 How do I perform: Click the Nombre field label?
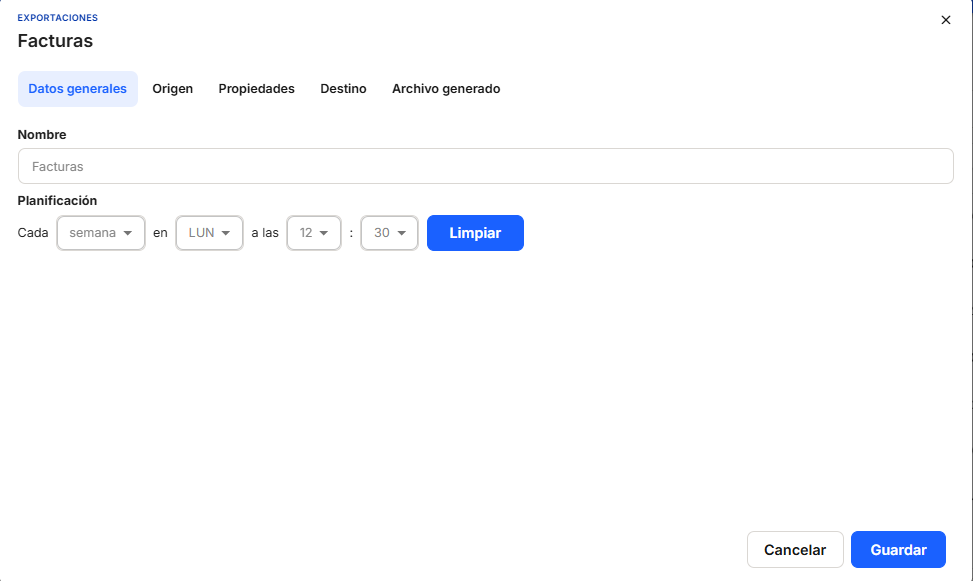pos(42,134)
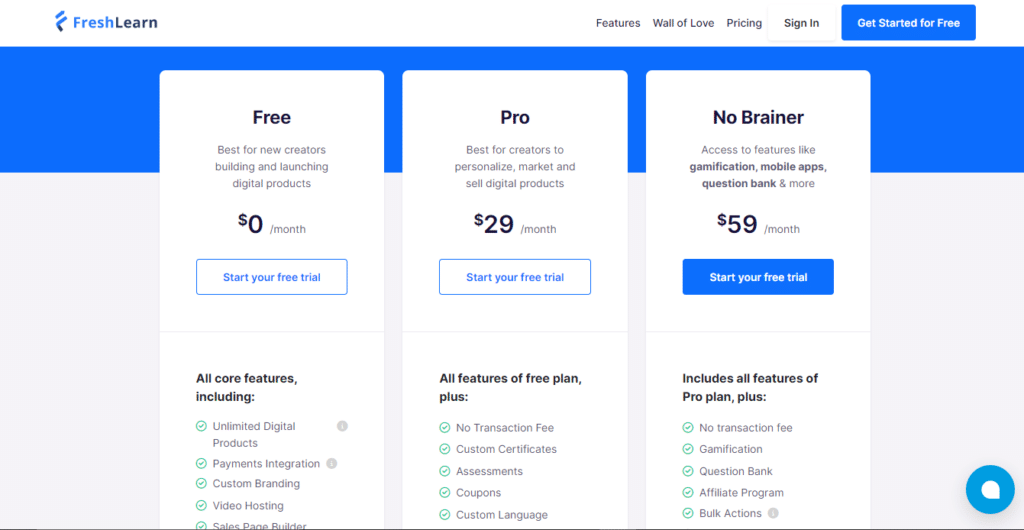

--- --- ---

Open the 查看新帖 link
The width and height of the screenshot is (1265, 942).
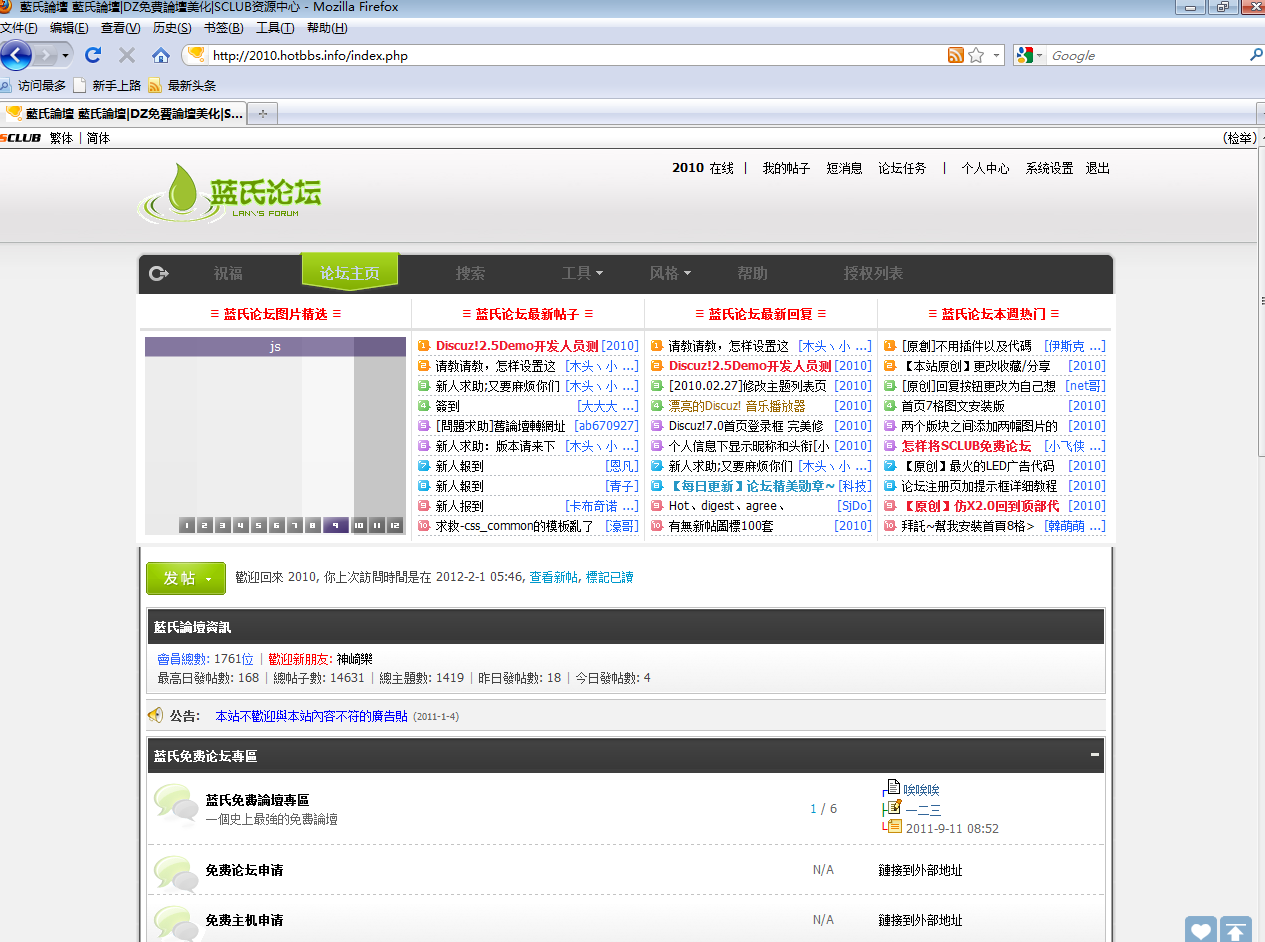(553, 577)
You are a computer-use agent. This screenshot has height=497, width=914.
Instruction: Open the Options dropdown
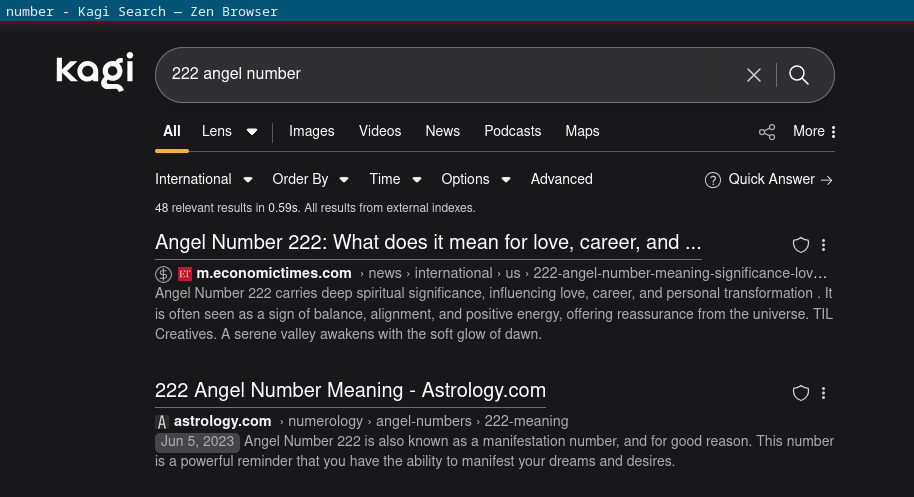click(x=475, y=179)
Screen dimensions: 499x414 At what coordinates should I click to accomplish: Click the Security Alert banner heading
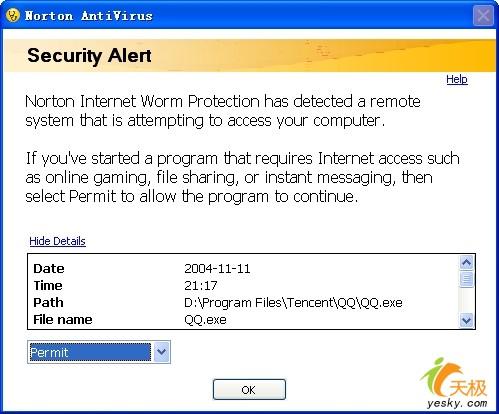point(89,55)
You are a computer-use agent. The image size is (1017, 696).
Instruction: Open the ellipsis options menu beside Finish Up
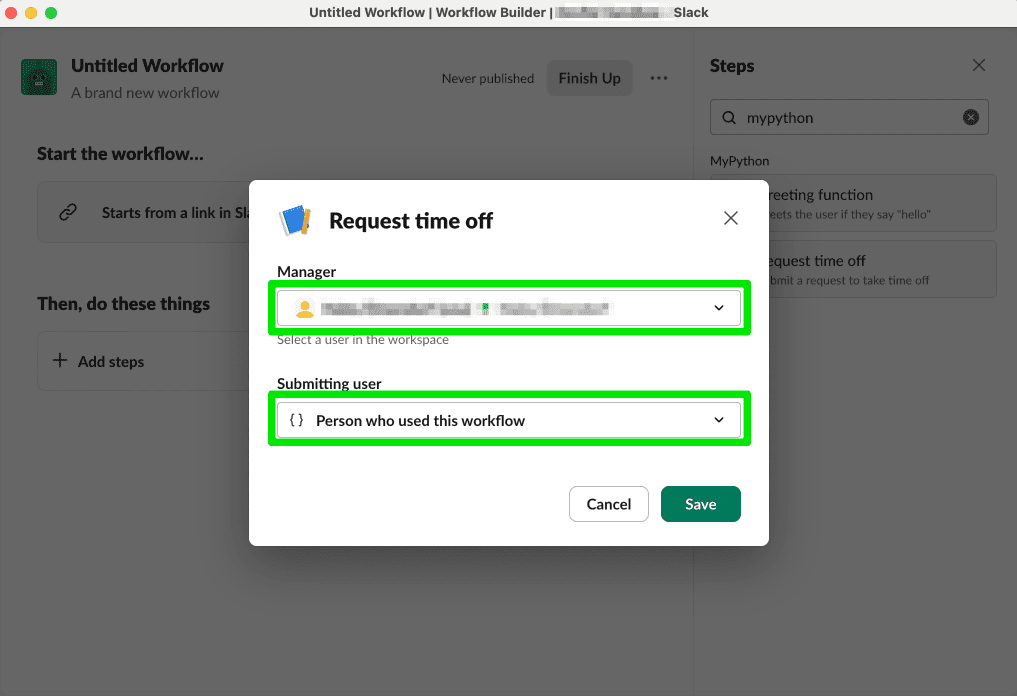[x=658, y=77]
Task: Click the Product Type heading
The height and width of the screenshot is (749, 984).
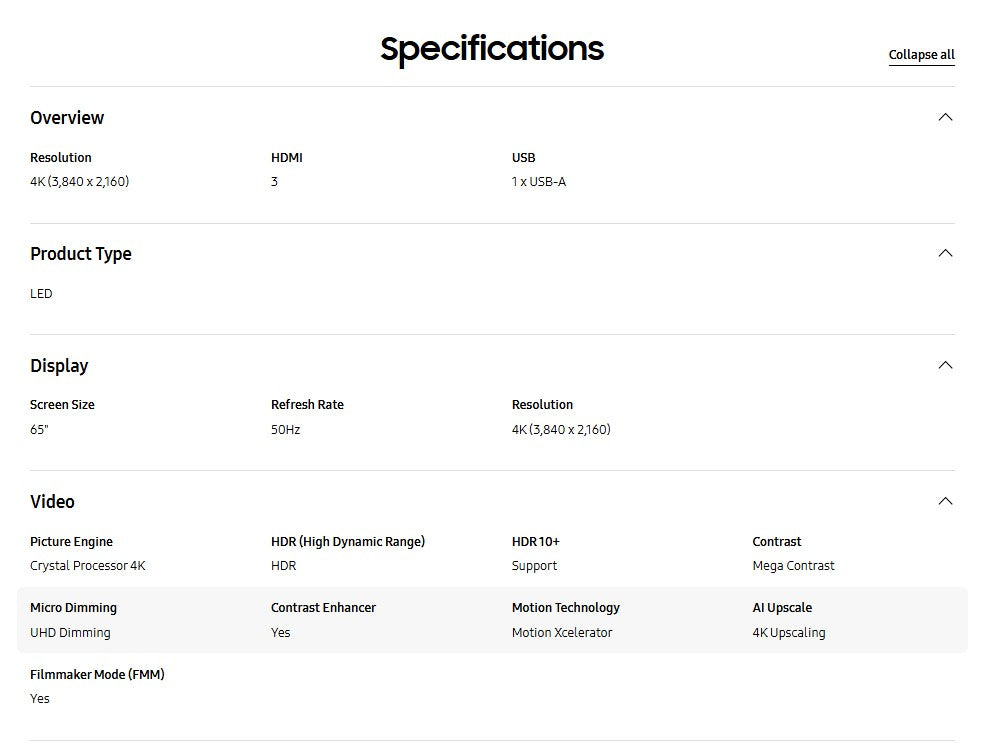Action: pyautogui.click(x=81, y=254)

--- --- ---

From the entries, work out how many lines include the word "agent", answering with the number only.

RESULT BELOW: 2